Les exploitations agricoles, une adaptation réussie mais des faiblesses structurelles mises en évidence

Les producteurs agricoles français rencontrent principalement des difficultés à écouler leurs productions depuis la fermeture des marchés, des restaurants, la diminution de la vente directe et le ralentissement de l’export. Certains secteurs, fortement impacté, développent des initiatives pour rebondir dans ce contexte de crise.

La filière ovine, particulièrement attendue à Pâques, est impacté par l’interdiction des rassemblements familiaux. Industriels, distributeurs et artisans bouchers ont immédiatement réagi et adapté leur offre avec des conditionnements et des morceaux plus petits comme la selle, la souris ou des gigots raccourcis. Nous aurions aussi pu citer les producteurs d’asperges, mais aussi de pommes de terre et de certaines volailles comme le canard, les cailles, les pigeons, etc. Les impacts sur ces filières sont jugés conjoncturels et devraient se dissiper une fois le déconfinement passé.
:::::
## Tâche courte
Recopiez le passage du texte sur les exploitations agricoles qui va de « Les producteurs agricoles » jusqu'à « contexte de crise. » inclus. Le matériau qui suit n'a aucun lien avec le texte.

## Matériau source
:::::
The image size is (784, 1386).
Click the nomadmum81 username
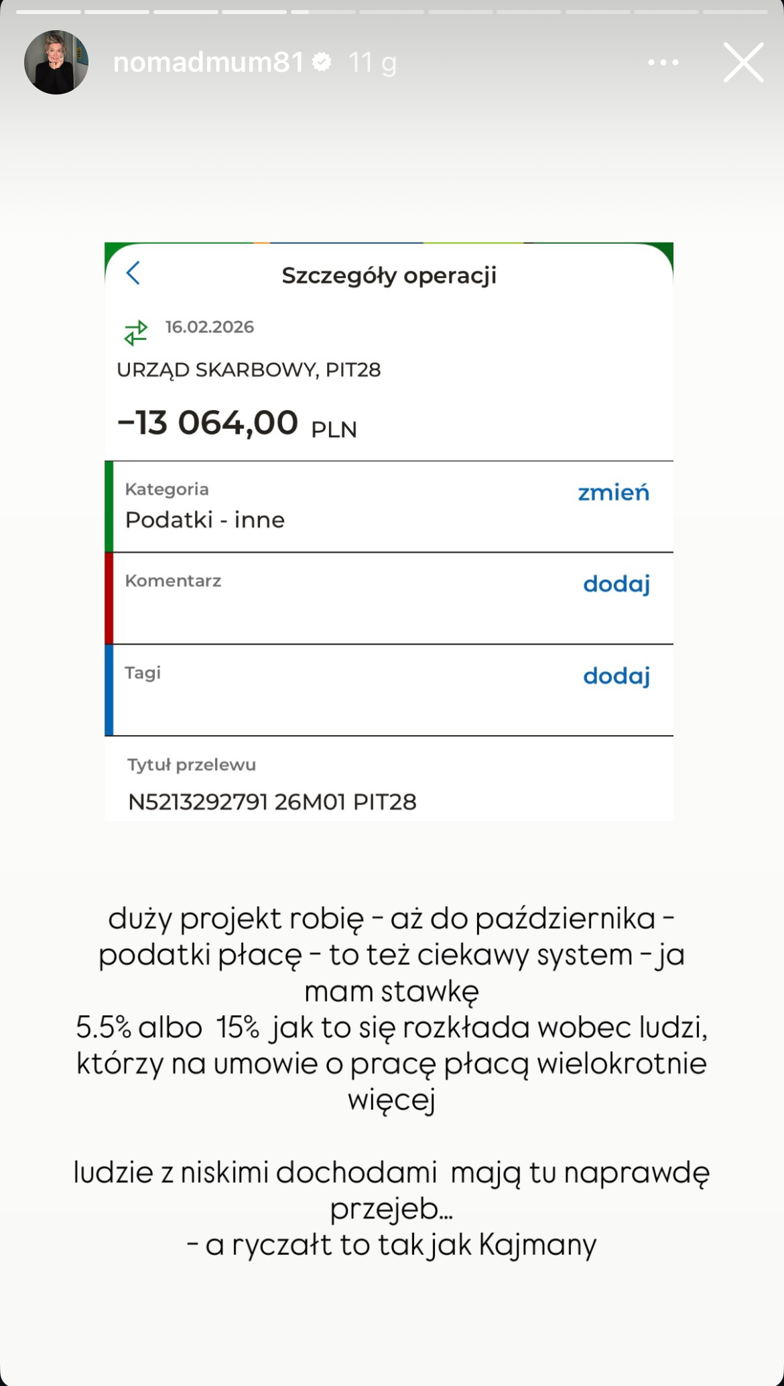coord(208,62)
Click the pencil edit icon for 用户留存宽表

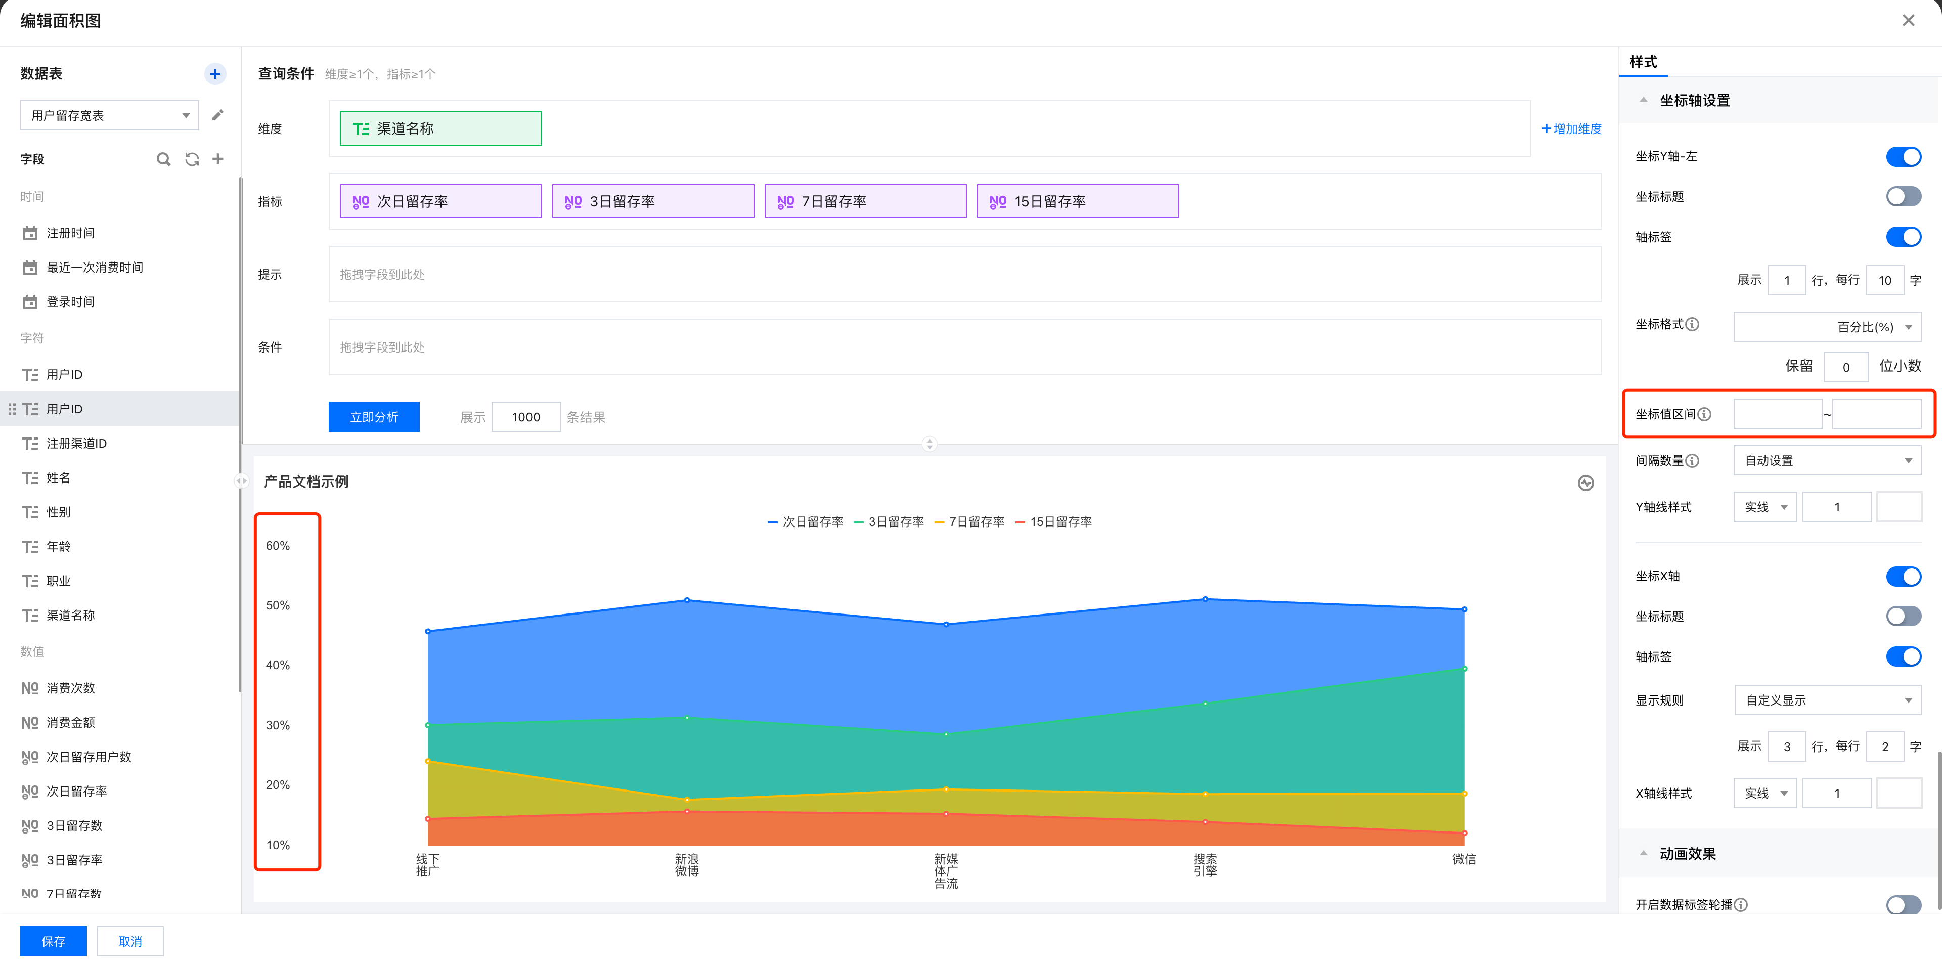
:::::
## Tâche accomplie
Les producteurs agricoles français rencontrent principalement des difficultés à écouler leurs productions depuis la fermeture des marchés, des restaurants, la diminution de la vente directe et le ralentissement de l’export. Certains secteurs, fortement impacté, développent des initiatives pour rebondir dans ce contexte de crise.